* Your goal:
Please output the entries below from the line that contains "Viewport: 1031px width, 1176px" through the final line, reproduced exactly and alone.

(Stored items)
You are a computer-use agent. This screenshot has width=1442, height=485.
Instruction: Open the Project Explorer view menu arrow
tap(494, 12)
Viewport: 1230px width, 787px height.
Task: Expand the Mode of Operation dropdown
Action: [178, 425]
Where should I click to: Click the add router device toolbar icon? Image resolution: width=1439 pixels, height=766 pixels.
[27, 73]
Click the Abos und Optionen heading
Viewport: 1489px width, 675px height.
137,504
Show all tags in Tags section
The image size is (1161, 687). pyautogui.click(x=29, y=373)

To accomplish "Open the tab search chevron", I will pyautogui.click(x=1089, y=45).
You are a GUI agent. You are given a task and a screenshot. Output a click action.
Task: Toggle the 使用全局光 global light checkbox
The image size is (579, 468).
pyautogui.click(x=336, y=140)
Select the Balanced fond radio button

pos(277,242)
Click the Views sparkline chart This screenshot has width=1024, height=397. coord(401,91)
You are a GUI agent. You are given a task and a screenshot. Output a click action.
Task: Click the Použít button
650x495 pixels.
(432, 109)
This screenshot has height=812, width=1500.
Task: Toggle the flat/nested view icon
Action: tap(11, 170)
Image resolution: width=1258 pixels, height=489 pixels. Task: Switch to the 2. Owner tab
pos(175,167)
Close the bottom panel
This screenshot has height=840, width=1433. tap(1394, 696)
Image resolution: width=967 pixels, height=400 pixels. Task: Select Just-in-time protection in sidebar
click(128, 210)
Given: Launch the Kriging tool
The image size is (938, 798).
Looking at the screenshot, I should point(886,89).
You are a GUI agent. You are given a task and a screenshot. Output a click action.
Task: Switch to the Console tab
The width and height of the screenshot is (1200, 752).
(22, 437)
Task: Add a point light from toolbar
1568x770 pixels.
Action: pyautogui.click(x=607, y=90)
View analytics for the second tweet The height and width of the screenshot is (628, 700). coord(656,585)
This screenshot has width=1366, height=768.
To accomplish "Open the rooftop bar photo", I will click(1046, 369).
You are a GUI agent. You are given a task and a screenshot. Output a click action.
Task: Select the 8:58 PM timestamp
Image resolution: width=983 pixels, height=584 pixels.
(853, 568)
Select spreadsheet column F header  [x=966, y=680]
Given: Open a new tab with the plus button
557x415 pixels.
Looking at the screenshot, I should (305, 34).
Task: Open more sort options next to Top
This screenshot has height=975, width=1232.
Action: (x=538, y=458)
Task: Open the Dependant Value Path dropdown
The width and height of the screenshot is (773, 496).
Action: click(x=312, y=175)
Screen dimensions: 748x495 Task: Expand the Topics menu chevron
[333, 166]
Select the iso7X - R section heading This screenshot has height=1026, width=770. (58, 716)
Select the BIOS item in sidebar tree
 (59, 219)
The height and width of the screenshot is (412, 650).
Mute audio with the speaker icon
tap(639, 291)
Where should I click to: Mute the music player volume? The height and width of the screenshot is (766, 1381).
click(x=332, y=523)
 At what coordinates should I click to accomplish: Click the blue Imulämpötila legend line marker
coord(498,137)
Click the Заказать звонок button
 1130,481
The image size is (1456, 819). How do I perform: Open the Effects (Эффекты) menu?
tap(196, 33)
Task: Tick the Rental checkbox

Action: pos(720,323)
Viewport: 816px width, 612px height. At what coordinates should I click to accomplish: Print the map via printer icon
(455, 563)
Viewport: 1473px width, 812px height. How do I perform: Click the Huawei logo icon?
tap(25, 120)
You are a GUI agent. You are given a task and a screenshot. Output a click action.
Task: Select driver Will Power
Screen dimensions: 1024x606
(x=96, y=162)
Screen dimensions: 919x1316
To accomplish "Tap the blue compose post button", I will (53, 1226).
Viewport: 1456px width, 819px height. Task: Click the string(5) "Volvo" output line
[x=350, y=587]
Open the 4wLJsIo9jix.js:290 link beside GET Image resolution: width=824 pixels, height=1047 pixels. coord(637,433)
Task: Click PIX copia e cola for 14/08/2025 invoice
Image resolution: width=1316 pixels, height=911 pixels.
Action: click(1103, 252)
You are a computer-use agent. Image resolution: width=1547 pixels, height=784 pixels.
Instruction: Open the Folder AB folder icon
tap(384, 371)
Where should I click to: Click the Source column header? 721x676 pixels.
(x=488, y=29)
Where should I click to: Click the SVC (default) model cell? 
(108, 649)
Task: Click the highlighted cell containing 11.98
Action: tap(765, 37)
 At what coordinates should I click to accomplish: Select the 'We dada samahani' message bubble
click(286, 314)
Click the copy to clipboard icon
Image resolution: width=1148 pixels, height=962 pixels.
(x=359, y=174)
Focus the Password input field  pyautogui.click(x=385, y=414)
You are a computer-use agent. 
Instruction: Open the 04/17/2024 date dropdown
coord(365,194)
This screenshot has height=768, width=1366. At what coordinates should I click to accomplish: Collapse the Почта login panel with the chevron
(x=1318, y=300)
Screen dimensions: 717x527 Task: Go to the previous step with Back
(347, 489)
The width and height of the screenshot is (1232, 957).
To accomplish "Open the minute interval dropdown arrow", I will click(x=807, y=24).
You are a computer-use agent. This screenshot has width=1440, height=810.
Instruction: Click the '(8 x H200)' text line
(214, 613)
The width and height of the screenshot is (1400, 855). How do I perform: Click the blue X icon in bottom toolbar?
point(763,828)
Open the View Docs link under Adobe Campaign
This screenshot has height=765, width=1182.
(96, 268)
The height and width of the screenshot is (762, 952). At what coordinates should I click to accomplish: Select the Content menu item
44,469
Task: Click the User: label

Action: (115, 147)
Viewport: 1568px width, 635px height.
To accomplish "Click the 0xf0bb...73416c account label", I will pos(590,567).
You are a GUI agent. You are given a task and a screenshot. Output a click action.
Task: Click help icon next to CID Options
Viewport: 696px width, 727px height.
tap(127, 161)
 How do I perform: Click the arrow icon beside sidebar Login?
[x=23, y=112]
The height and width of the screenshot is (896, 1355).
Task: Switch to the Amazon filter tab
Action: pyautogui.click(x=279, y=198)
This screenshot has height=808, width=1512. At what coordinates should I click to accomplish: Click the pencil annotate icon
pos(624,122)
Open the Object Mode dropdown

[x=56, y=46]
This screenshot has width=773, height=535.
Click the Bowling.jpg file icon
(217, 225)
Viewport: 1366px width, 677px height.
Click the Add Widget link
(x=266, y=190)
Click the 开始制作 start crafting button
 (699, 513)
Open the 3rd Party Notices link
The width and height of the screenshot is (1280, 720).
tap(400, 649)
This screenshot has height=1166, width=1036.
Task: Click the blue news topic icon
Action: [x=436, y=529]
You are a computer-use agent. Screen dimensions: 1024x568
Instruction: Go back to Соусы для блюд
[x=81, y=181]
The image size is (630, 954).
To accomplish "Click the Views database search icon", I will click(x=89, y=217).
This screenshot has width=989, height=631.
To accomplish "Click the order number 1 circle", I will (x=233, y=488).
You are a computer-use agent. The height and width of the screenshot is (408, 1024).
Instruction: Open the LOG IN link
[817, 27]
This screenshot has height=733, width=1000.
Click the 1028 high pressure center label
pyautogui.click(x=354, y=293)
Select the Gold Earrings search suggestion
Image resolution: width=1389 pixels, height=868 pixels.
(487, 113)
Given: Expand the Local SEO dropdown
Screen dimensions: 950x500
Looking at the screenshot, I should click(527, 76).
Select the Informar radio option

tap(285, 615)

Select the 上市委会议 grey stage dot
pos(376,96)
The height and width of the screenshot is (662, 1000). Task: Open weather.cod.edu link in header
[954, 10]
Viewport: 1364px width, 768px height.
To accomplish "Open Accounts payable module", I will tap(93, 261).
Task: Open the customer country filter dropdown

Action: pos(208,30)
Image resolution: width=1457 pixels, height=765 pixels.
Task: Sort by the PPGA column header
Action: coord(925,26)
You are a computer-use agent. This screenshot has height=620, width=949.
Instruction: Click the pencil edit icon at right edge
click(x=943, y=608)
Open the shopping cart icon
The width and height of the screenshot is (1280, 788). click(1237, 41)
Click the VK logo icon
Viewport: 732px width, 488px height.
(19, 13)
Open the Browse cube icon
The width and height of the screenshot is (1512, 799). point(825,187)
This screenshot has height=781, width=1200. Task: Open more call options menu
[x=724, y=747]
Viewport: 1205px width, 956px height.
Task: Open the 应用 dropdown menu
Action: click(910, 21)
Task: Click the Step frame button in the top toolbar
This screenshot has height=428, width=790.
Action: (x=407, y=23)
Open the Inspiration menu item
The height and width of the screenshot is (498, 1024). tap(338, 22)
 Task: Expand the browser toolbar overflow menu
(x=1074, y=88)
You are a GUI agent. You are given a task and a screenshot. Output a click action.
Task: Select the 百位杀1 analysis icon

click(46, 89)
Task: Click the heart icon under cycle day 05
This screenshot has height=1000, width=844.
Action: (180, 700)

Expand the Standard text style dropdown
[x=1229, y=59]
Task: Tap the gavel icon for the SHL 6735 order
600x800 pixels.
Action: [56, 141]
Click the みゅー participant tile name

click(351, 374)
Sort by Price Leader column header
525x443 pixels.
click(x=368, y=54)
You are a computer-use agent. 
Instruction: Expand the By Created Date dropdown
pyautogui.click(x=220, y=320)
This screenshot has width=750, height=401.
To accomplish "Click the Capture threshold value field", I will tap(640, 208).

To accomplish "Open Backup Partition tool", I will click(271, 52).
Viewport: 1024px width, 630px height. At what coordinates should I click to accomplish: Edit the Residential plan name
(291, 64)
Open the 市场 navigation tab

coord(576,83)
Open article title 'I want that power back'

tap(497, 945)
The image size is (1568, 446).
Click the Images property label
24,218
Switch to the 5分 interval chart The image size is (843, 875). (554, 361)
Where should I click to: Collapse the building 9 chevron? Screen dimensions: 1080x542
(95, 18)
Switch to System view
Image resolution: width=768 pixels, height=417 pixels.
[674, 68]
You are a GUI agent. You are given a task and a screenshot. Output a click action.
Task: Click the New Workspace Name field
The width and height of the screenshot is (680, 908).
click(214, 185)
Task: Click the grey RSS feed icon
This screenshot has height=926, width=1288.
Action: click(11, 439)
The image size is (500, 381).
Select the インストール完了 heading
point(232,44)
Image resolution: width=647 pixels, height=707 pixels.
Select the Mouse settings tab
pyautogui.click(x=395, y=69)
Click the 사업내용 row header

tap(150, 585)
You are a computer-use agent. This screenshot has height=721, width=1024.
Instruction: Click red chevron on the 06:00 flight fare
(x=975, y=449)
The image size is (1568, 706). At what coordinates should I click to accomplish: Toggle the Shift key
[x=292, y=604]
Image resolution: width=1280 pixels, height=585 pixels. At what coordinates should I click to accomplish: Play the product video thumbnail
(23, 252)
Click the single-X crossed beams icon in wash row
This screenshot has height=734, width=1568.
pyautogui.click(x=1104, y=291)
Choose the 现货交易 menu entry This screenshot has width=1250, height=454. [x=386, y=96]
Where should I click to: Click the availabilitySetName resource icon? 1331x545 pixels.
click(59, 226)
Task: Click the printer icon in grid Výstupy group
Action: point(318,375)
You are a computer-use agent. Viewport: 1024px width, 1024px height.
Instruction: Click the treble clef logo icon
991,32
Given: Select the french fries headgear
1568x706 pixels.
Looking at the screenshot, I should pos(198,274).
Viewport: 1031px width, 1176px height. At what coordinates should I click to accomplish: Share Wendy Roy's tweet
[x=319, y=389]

* Result of this exercise:
Viewport: 1031px width, 1176px height. At what coordinates should I click to accomplish: Share Wendy Roy's tweet
[x=319, y=389]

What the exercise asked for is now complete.